[ASSIGNED TASK] Where a line below includes the word "will", copy that line.

DATA EXTRACTS Block Start

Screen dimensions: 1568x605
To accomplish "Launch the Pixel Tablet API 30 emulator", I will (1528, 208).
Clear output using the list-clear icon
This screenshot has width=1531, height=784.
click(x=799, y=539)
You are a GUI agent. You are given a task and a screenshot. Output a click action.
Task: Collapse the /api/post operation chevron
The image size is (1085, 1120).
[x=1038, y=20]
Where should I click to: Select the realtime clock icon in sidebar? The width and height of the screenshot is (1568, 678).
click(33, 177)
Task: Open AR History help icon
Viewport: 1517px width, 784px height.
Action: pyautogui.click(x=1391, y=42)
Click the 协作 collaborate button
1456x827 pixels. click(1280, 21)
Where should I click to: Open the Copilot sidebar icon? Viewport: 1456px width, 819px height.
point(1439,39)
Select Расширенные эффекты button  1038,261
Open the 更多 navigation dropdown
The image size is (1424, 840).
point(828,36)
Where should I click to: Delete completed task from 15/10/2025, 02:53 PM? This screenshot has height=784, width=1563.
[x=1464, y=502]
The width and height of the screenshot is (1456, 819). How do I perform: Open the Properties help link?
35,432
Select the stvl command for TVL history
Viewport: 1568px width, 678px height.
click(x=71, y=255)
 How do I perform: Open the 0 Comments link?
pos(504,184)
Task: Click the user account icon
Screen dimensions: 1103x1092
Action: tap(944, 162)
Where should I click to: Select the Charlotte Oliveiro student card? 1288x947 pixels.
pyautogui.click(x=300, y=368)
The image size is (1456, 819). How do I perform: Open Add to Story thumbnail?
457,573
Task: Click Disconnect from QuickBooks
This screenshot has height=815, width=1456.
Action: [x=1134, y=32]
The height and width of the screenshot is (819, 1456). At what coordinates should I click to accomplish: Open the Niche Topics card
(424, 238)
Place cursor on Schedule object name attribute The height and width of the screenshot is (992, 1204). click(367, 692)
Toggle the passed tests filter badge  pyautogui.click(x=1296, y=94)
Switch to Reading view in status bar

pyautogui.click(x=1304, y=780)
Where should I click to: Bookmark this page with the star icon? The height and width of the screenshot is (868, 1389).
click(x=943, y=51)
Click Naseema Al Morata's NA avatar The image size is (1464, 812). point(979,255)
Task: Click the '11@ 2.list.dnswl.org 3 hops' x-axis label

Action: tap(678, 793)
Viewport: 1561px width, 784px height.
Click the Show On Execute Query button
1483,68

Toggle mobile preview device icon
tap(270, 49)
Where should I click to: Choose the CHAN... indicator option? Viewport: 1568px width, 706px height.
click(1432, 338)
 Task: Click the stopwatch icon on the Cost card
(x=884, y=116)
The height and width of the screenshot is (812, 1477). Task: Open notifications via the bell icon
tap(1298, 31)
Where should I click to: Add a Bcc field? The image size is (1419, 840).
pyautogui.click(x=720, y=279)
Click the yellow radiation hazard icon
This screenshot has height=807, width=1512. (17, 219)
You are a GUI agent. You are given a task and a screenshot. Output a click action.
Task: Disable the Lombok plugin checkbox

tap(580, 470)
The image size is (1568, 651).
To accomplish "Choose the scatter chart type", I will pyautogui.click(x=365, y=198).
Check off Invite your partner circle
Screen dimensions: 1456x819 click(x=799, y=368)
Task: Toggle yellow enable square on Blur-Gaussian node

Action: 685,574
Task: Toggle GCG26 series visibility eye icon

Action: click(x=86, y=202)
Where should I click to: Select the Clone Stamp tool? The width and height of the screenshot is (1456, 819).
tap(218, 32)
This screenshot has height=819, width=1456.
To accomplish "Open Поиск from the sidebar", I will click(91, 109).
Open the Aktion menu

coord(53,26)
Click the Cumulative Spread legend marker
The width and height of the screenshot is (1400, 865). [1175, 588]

DATA EXTRACTS Block End

[REPLY TO THE EXERCISE]
To accomplish "Launch the Pixel Tablet API 30 emulator", I will (1528, 208).
To accomplish "Choose the scatter chart type", I will pyautogui.click(x=365, y=198).
To accomplish "Open Поиск from the sidebar", I will click(91, 109).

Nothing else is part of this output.